Pictures are to be left out, and only the lines from the one containing "This screenshot has height=478, width=269." through the last line of the data are to be returned exactly.

(Beginning of GIVEN ENTRIES)

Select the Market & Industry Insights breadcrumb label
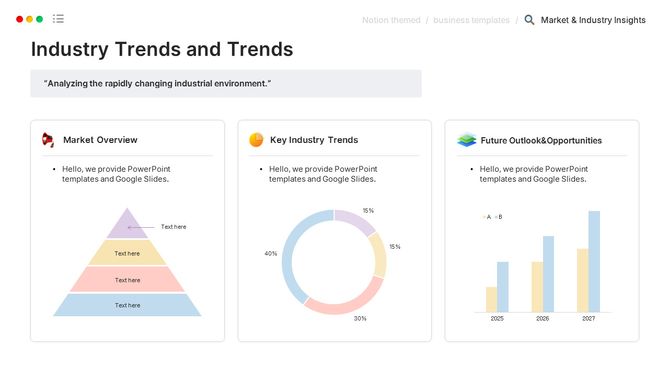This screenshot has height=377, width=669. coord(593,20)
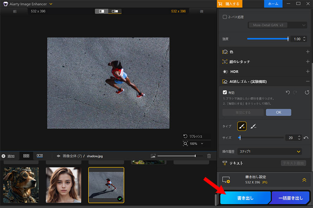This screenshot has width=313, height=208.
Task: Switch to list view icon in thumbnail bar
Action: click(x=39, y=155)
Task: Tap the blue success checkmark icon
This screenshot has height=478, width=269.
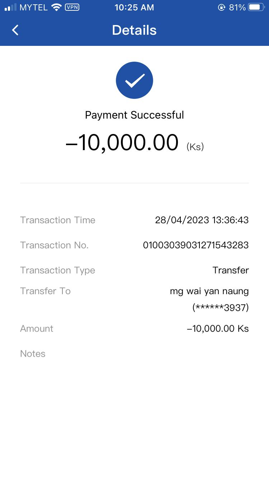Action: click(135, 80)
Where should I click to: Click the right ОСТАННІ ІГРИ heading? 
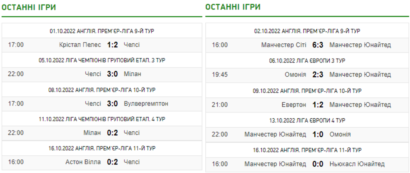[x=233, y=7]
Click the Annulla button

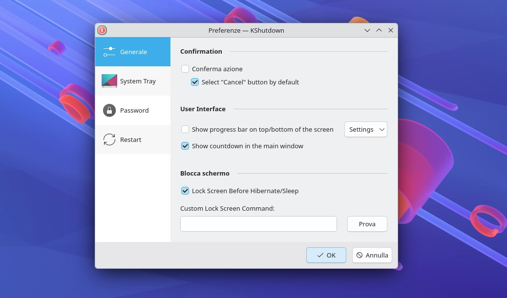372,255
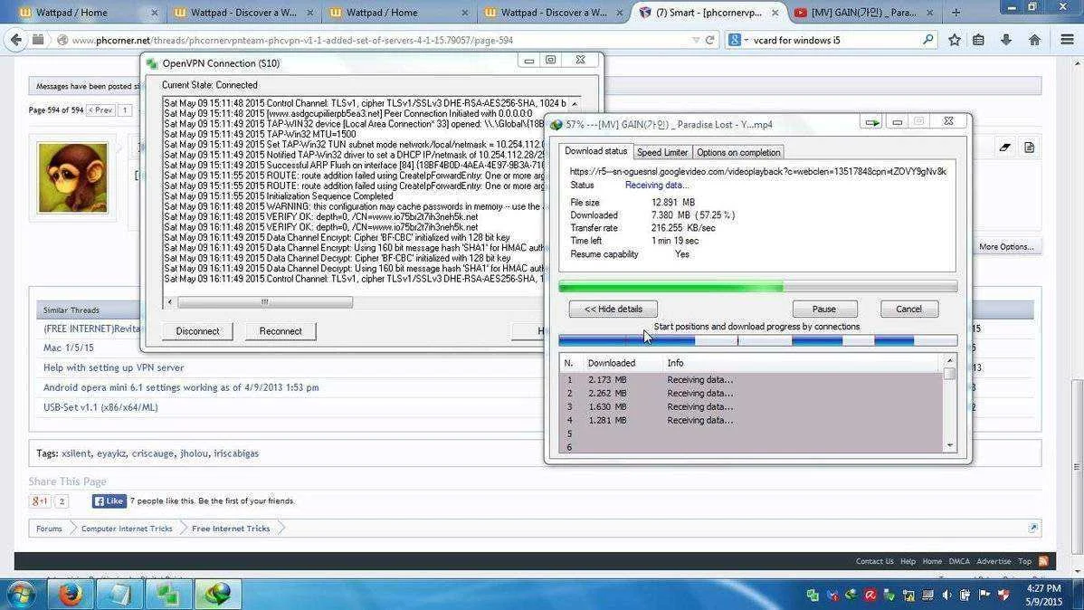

(End of GIVEN ENTRIES)

◆ **ANSWER SPACE**:
This screenshot has height=478, width=269.
Action: click(135, 80)
Where should I click to: Click the right ОСТАННІ ІГРИ heading? 
[x=233, y=7]
Click the Annulla button

372,255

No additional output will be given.